▶ **TASK**: Each line below needs to be printed again exactly.

Stored data entries

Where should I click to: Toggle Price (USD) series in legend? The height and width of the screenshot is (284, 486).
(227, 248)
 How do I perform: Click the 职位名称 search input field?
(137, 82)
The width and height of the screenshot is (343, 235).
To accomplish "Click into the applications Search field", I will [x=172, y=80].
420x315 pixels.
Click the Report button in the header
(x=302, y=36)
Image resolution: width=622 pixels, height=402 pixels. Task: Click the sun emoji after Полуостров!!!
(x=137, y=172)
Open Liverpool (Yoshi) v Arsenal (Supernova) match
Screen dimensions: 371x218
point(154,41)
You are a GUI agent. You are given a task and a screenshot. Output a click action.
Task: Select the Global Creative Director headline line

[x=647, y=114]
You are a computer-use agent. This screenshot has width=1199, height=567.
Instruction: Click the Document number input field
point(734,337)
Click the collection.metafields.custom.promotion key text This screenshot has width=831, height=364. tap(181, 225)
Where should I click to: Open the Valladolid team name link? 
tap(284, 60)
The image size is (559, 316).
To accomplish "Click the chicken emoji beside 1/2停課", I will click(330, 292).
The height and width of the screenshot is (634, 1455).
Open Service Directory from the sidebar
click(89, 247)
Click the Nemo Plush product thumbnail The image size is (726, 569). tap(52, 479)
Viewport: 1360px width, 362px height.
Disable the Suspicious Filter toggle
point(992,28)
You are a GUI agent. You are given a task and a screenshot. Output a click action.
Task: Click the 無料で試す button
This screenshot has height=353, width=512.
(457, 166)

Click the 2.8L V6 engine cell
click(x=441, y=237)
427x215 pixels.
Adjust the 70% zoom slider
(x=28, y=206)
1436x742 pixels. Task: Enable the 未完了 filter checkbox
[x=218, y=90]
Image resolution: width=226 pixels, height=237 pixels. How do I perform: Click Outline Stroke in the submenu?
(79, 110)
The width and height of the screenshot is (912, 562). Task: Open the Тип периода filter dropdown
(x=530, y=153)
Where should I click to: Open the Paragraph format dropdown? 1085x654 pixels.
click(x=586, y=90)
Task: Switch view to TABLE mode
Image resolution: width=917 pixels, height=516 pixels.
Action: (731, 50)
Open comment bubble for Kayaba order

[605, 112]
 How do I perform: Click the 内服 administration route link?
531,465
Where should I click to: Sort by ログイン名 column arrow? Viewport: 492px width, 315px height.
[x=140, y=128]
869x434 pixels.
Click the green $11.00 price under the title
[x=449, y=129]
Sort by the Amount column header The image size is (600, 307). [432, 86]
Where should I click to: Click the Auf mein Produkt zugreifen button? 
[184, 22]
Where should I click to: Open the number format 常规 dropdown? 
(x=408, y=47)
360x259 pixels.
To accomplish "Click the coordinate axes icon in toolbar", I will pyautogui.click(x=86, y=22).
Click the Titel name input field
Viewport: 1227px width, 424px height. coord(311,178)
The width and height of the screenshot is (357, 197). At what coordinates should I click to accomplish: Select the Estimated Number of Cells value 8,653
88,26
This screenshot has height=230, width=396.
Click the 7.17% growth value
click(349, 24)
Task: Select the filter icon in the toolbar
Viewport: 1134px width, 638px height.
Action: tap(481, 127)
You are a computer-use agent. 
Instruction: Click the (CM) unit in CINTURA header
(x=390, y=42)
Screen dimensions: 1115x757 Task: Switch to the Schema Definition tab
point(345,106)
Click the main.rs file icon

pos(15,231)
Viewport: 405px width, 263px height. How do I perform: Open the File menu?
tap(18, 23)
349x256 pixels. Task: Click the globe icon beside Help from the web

▶ **SOLUTION FOR THIS PROBLEM**:
Where should I click to: Toggle Price (USD) series in legend? The height and width of the screenshot is (284, 486).
(227, 248)
 How do I perform: Click the 职位名称 search input field?
(137, 82)
The width and height of the screenshot is (343, 235).
To accomplish "Click into the applications Search field", I will [x=172, y=80].
420x315 pixels.
Click the Report button in the header
(x=302, y=36)
Image resolution: width=622 pixels, height=402 pixels. Task: Click the sun emoji after Полуостров!!!
(x=137, y=172)
Open Liverpool (Yoshi) v Arsenal (Supernova) match
Screen dimensions: 371x218
point(154,41)
You are a GUI agent. You are given a task and a screenshot. Output a click action.
Task: Select the Global Creative Director headline line

[x=647, y=114]
You are a computer-use agent. This screenshot has width=1199, height=567.
Instruction: Click the Document number input field
point(734,337)
Click the collection.metafields.custom.promotion key text This screenshot has width=831, height=364. tap(181, 225)
Where should I click to: Open the Valladolid team name link? 
tap(284, 60)
The image size is (559, 316).
To accomplish "Click the chicken emoji beside 1/2停課", I will click(330, 292).
The height and width of the screenshot is (634, 1455).
Open Service Directory from the sidebar
click(89, 247)
Click the Nemo Plush product thumbnail The image size is (726, 569). tap(52, 479)
Viewport: 1360px width, 362px height.
Disable the Suspicious Filter toggle
point(992,28)
You are a GUI agent. You are given a task and a screenshot. Output a click action.
Task: Click the 無料で試す button
This screenshot has height=353, width=512.
(457, 166)

Click the 2.8L V6 engine cell
click(x=441, y=237)
427x215 pixels.
Adjust the 70% zoom slider
(x=28, y=206)
1436x742 pixels. Task: Enable the 未完了 filter checkbox
[x=218, y=90]
Image resolution: width=226 pixels, height=237 pixels. How do I perform: Click Outline Stroke in the submenu?
(79, 110)
The width and height of the screenshot is (912, 562). Task: Open the Тип периода filter dropdown
(x=530, y=153)
Where should I click to: Open the Paragraph format dropdown? 1085x654 pixels.
click(x=586, y=90)
Task: Switch view to TABLE mode
Image resolution: width=917 pixels, height=516 pixels.
Action: (731, 50)
Open comment bubble for Kayaba order

[605, 112]
 How do I perform: Click the 内服 administration route link?
531,465
Where should I click to: Sort by ログイン名 column arrow? Viewport: 492px width, 315px height.
[x=140, y=128]
869x434 pixels.
Click the green $11.00 price under the title
[x=449, y=129]
Sort by the Amount column header The image size is (600, 307). [432, 86]
Where should I click to: Click the Auf mein Produkt zugreifen button? 
[184, 22]
Where should I click to: Open the number format 常规 dropdown? 
(x=408, y=47)
360x259 pixels.
To accomplish "Click the coordinate axes icon in toolbar", I will pyautogui.click(x=86, y=22).
Click the Titel name input field
Viewport: 1227px width, 424px height. coord(311,178)
The width and height of the screenshot is (357, 197). At what coordinates should I click to accomplish: Select the Estimated Number of Cells value 8,653
88,26
This screenshot has height=230, width=396.
Click the 7.17% growth value
click(349, 24)
Task: Select the filter icon in the toolbar
Viewport: 1134px width, 638px height.
Action: tap(481, 127)
You are a computer-use agent. 
Instruction: Click the (CM) unit in CINTURA header
(x=390, y=42)
Screen dimensions: 1115x757 Task: Switch to the Schema Definition tab
point(345,106)
Click the main.rs file icon

pos(15,231)
Viewport: 405px width, 263px height. How do I perform: Open the File menu?
tap(18, 23)
349x256 pixels. Task: Click the globe icon beside Help from the web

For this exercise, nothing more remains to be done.